# Legend of the Seeker/ Sword of Truth Kindle Screensavers?



## michaelryannh (Sep 27, 2011)

Hello, 

I am a new Kindle 3 owner (also new to these boards), and I am most impressed with the custom screensavers on this board.

However, I could not find any Legend of the Seeker/ Sword of Truth screens.

Does anyone have any/know where I can find any?

Particularly interested in Kahlan/Bridget Regan and Cara from the TV series.

Anything related to the TV shows or books is in my interest, however.

Thanks to any help in finding these =]


----------



## michaelryannh (Sep 27, 2011)

I recently found a Image convertor that will let me easily make some of these files..

Figured I would place them here if anyone is interested.

If you like them, Let me know.
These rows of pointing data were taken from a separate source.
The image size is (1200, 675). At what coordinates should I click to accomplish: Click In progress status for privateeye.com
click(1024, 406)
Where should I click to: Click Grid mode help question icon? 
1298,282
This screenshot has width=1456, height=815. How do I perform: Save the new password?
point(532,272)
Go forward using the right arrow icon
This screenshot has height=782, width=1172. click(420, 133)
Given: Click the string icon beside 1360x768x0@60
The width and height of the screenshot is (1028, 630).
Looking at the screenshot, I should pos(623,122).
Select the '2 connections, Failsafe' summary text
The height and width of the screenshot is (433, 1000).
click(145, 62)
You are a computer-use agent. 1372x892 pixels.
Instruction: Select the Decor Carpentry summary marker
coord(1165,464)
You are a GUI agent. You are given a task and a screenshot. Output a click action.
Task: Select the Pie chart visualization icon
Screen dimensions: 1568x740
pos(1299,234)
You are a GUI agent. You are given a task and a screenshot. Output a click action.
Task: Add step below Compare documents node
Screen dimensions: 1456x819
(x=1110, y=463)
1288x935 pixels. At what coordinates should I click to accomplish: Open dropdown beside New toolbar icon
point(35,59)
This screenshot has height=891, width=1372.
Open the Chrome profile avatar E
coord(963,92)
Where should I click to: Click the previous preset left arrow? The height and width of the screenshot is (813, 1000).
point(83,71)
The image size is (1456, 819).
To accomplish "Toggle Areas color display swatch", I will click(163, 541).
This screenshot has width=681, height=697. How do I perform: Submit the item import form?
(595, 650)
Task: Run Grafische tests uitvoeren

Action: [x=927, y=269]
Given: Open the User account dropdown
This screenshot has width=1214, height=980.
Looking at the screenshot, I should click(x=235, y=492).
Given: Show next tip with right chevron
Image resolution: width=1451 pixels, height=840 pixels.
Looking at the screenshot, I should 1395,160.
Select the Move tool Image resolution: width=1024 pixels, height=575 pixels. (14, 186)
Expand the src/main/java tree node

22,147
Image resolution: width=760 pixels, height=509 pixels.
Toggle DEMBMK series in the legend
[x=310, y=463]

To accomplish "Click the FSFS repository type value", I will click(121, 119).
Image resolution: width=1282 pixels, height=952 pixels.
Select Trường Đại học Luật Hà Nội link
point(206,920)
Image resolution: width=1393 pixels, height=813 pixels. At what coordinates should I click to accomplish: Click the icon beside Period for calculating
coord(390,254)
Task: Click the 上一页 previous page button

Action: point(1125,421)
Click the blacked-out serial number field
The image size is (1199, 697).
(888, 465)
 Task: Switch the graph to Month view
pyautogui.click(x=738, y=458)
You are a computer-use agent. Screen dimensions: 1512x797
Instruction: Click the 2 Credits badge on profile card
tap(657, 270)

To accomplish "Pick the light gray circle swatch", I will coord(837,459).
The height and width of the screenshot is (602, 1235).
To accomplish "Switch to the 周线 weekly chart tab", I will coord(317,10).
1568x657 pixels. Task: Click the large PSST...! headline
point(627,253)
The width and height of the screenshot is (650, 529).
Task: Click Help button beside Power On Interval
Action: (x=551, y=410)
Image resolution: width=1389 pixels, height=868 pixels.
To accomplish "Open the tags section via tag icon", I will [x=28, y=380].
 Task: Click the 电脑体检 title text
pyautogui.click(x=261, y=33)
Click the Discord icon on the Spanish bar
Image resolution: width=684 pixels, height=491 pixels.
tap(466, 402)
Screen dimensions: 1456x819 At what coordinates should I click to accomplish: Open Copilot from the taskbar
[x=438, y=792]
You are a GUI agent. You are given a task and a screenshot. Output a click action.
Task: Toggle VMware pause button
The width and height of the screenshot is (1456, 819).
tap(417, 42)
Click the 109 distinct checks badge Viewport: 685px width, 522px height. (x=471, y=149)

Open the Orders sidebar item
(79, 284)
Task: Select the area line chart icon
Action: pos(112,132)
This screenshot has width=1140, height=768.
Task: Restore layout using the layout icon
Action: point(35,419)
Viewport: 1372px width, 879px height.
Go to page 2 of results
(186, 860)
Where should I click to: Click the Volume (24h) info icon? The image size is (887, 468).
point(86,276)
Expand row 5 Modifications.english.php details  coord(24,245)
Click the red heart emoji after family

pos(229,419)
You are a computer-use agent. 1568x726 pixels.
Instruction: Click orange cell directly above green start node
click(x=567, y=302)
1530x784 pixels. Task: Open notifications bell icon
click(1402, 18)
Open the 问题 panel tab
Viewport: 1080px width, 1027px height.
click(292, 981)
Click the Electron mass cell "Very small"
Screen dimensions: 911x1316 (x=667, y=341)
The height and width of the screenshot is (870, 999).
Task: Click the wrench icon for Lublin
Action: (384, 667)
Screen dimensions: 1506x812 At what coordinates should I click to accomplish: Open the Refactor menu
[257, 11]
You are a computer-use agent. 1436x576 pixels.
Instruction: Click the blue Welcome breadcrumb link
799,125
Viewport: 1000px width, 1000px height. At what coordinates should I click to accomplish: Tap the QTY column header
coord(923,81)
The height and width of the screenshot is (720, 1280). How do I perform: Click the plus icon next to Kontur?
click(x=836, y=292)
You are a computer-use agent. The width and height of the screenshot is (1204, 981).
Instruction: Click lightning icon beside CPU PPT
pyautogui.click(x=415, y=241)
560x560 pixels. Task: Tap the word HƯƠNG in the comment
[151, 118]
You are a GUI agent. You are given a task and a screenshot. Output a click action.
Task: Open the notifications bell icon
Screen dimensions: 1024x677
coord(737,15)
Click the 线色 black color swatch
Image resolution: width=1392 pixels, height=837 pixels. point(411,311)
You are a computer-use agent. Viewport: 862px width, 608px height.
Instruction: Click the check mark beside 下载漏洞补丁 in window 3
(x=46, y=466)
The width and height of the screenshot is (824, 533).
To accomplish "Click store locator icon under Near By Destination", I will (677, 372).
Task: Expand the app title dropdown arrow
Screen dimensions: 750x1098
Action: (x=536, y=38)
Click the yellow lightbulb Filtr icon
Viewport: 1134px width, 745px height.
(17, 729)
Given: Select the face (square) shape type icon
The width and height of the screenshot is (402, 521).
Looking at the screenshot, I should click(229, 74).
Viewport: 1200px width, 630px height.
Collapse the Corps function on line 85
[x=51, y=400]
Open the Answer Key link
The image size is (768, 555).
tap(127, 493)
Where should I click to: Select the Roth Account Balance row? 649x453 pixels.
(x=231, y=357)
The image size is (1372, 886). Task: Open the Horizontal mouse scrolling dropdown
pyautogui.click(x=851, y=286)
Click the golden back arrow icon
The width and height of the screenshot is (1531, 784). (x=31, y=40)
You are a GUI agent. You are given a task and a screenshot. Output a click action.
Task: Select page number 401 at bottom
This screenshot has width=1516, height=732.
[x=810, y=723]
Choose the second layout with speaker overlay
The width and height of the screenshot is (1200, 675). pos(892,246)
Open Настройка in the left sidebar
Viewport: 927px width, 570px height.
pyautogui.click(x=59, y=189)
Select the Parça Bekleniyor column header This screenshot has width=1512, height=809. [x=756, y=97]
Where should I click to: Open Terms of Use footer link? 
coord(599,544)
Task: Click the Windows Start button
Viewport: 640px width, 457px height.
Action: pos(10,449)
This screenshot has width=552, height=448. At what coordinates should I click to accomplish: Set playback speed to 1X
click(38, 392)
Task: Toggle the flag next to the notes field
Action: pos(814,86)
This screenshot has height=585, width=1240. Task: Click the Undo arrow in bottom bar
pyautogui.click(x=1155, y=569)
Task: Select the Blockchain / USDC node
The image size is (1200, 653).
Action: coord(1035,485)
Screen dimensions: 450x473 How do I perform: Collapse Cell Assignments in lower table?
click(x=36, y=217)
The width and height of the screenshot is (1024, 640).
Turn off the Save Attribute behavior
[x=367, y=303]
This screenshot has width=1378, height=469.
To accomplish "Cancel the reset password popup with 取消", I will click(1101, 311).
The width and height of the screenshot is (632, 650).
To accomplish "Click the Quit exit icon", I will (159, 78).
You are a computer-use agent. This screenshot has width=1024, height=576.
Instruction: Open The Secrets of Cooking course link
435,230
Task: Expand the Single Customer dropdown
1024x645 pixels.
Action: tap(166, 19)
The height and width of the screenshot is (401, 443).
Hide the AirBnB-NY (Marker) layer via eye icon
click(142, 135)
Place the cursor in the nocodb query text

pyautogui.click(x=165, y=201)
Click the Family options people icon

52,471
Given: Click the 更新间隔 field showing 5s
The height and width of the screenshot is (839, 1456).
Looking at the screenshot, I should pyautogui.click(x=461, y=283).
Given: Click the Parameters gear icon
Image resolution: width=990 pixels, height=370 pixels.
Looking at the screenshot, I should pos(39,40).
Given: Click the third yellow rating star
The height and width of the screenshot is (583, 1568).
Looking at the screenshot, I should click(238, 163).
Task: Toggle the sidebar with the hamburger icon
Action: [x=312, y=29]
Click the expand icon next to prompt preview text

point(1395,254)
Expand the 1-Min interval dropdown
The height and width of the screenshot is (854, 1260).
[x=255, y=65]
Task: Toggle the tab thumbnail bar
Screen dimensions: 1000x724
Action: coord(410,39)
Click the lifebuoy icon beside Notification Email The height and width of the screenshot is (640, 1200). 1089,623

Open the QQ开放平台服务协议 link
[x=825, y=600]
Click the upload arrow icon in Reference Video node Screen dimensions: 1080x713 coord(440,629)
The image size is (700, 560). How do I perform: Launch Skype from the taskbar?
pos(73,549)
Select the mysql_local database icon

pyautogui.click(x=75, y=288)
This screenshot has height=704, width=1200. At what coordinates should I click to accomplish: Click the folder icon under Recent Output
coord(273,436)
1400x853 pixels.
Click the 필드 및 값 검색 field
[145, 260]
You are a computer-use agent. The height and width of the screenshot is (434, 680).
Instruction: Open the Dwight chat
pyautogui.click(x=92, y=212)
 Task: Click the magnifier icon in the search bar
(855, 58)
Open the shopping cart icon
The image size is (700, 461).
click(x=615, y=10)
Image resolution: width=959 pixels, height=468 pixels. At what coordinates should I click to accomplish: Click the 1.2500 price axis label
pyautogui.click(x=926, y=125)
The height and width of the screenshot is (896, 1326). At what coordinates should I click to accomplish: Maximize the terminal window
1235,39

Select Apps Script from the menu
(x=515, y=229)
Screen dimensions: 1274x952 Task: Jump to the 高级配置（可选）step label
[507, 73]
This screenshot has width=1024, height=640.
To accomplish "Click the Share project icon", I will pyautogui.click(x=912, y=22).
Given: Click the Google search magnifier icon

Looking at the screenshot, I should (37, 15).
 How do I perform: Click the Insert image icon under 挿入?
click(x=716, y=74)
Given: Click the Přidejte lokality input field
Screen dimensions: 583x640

I will try to put more up. 
If you have any others, please share them on this thread.


----------



## Chad Winters (Oct 28, 2008)

*insert Monty Python real estate quote here*


----------



## michaelryannh (Sep 27, 2011)

Chad Winters (#102) said:


> *insert Monty Python real estate quote here*


I'm sorry?

This confuses me..

Does this mean nobody has interest in these Screensavers? =/


----------



## michaelryannh (Sep 27, 2011)

Another one made.


----------



## Chad Winters (Oct 28, 2008)

michaelryannh said:


> I'm sorry?
> 
> This confuses me..
> 
> Does this mean nobody has interest in these Screensavers? =/


No no!!
Just that those Kahlan pics reminded me of the Monty Python Holy Grail quote:
"She's got HUGE....tracts of land" ( in funny British accent)
It's a nerd thing


----------



## michaelryannh (Sep 27, 2011)

Aha.

Sorry, my friend, I have never watched Monty Python. (I KNOW. I NEED TO GET AROUND TO IT! xD)

But, my kindle recently broke for the second time. Was a bit frustrated, so did not go to exchange it right away.

Will start making some more of these when I install Jailbreak/SS hack again if you are interested.


----------



## Tokira (Feb 2, 2012)

I've made some screensavers for me and brother (mostly for brother, he's a real fan of SoT series). Thought somebody would like to use them as well


----------